The genes that control food intake and metabolism act to keep weight in a stable range by creating a biological force that resists weight change in either direction. When weight is gained, hunger is reduced. When weight is lost, the unconscious drive to eat is stimulated and acts to return weight to the starting point. Moreover, the greater the amount of weight that is lost, the greater the sense of hunger that develops. Thus, when the obese lose large amounts of weight by conscious effort, their bodies fight back even more strongly by increasing hunger and reducing energy expenditure. If you think it is hard to lose 10 to 20 pounds (and it is), try to imagine what it would feel like to lose many tens or even hundreds of pounds.

Anyone who doubts the power of this biologic system should study the case of a young boy in England a few years back. He had a mutation in a critical gene, the one that produces the hormone leptin. Leptin is made by fat tissue and sends a signal informing the brain that there are adequate stores of energy. When leptin drops, appetite increases. Because of a genetic error, this boy could not make this hormone, which left him ravenously hungry all of the time. At age 4 he ate 1,125 calories at a single meal—about half of what a normal adult eats in an entire day. As a result he already weighed 90 pounds and was well on his way to developing diabetes. At the time, his similarly affected cousin was 8 and weighed 200 pounds. After a few leptin injections, the boy's calorie intake dropped to 180 calories per meal, and by the time he was 6 his weight had dropped into the normal range. Nothing changed except the hormone levels: his parents weren't more or less permissive, his snacks did not switch from processed to organic, his willpower was not bolstered. Rather this boy was a victim of a malfunctioning weight-regulating system that led to an uncontrollable drive to eat. This examples illustrates that feeding behavior is a basic drive, similar to thirst and other life-sustaining drives.
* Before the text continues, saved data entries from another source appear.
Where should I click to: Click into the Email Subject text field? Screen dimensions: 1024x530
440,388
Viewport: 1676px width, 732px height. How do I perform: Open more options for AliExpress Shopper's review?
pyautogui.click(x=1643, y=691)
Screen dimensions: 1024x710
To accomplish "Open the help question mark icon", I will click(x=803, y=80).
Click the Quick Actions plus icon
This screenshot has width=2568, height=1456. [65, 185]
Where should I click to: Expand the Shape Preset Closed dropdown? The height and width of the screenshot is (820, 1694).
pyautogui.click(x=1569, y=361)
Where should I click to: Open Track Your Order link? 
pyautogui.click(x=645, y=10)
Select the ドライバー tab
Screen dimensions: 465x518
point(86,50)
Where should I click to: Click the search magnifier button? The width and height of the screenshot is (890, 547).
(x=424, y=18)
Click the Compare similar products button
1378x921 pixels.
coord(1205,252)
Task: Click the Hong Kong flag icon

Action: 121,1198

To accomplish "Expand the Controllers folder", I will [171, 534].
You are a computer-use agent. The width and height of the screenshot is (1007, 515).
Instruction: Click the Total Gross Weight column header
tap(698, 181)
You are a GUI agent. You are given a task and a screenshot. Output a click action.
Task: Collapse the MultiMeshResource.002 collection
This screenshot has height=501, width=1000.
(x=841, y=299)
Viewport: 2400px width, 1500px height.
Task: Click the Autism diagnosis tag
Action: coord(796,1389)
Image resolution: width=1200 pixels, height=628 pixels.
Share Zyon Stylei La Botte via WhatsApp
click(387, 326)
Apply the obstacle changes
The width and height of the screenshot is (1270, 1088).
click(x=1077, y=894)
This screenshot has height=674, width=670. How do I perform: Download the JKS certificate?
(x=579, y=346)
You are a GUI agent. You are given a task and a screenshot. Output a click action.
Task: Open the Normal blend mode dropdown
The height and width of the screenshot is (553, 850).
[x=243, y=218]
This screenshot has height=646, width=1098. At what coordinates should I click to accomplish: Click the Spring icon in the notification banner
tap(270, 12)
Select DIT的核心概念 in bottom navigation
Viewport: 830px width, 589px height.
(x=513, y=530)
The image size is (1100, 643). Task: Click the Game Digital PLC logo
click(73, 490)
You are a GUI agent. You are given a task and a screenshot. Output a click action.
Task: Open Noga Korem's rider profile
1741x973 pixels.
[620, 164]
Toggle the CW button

The key role of leptin and other molecules to control feeding behavior undercuts the common misconception that food intake is largely under voluntary control.

While mutations in the leptin gene like the cases described above are rare, nearly 10 percent of morbidly obese individuals carry defects in genes that regulate food intake, metabolism, and body weight. The evidence further indicates that the rest of the obese population carries genetic alterations in other, as yet unidentified, single genes or combinations of genes (polygenes) interacting with environmental factors.

So if you are thin, it might be more appropriate for you to thank your own "lean" genes and refrain from stigmatizing the obese. A broad acceptance of the biologic basis of obesity would not only be fair and right, but would also allow us to collectively focus on what is most important—one's health rather than one's weight. There is no evidence that obese individuals need to "normalize" their weight to reap health benefits. In fact, it is not even clear whether there are enduring health benefits to weight loss among obese individuals who do not suffer from diabetes, heart disease, hypertension, or liver disease. What is known is that the obese who do suffer from these conditions receive a disproportionately large benefit from even modest weight loss, which together with exercise and a heart-healthy diet can go a long way toward improving health.

While research into the biologic system that controls weight is moving toward the development of effective therapies for obesity, we are not there yet. In the meantime we must change our attitudes toward the obese and focus less on appearance and more on health. In their efforts to lose weight they are fighting against their biology. But they also are fighting against a society that wrongly believes that obesity is a personal failing.